Teaching Teachers to Improve Learning with Social Media

Colleagues:

I often use the "TV Cooking Show" strategy when teaching teachers how to use integrated social media (SM) and professional development (PD) tools in our learning community. 


Step 1: Remind the audience about how a TV cooking show works:

  • Cooking TV Show Example: First, the TV chef shows a finished greek salad to help the audience envision the final product. Then, the chef takes the audience through the ingredients needed, steps to "prepare" the salad, and, finally, how to serve the salad. In some shows, the audience actually tastes the salad.

Step 2: Begin your demonstration of the integrated SM and PD tools in this manner:

  • Integrated SM and PD example: First, I show a quality standards-based lesson with results from a classroom implementation to help the audience envision the final product. Then, I take the teacher audience through the online PD tools and materials that a teacher used to construct the lesson and, finally, to share the lesson and results with integrated SM. In our case, the audience "tastes" the lesson by accessing it as a WikiTask to adopt or adapt for their classrooms.

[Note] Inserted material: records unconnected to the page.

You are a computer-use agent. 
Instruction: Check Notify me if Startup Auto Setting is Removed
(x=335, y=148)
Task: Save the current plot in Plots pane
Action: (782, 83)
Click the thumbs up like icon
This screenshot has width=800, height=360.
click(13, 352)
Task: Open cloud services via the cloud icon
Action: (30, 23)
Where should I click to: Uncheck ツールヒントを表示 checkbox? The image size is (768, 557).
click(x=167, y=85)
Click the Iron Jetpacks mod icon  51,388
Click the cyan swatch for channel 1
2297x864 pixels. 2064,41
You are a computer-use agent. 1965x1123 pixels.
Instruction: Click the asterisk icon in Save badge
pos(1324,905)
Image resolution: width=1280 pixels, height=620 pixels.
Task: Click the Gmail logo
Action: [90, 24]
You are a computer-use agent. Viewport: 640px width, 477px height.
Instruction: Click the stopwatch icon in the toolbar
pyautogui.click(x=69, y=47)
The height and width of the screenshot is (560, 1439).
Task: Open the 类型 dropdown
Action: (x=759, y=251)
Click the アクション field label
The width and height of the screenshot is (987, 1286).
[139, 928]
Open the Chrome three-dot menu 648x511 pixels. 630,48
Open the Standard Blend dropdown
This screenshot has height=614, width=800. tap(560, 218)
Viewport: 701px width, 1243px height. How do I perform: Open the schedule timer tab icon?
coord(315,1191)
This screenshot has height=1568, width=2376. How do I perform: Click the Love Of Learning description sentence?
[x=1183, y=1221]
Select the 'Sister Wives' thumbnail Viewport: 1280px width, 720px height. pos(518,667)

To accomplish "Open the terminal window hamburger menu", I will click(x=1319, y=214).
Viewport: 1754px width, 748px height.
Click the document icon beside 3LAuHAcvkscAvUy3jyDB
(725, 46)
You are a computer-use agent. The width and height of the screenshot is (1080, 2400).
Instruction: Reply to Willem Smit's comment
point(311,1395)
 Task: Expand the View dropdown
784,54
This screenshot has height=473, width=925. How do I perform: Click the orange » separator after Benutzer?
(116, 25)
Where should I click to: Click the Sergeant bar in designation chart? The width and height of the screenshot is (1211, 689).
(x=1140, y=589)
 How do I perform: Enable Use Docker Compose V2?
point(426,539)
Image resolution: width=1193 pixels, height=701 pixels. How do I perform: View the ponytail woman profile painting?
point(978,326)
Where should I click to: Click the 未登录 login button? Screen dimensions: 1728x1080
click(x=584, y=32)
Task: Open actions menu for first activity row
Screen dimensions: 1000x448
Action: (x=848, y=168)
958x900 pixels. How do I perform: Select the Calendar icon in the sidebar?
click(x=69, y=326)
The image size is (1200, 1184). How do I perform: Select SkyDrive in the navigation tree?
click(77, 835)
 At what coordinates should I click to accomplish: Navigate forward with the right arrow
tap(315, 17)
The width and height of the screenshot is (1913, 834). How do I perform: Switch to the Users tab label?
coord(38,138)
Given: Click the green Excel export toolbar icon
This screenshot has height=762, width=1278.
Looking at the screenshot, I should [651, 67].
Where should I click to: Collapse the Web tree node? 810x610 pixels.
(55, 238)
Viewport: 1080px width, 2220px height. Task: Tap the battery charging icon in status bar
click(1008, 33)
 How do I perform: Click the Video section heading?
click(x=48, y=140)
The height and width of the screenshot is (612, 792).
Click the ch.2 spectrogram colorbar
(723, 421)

Payoff: I think this process works effectively because it keeps the audience focused on teaching and student learning while learning how to use the integrated SM and PD tools. Teachers see how a lesson that produced positive student results was developed with integrated SM and PD tools in less time than conventional ways -- and was shared with teacher colleagues instantly.

I hope you can adapt this strategy in your PD efforts. Please let me know what you think and how it works for you.

Nick Hobar

Sunday, October 2, 2011

Facilitating Instruction and Learning

Dear Colleagues,

In the research on the systematic observation of face-to-face classroom teaching, facilitated instruction is characterized by teacher verbal behaviors that pose problem-structured statements and reinforce, accept, and clarify student responses (Flanders and Withall among numerous others). This model envisions a 25% [teacher] to 75% [student] talk ratio -- the opposite of current classrooms. 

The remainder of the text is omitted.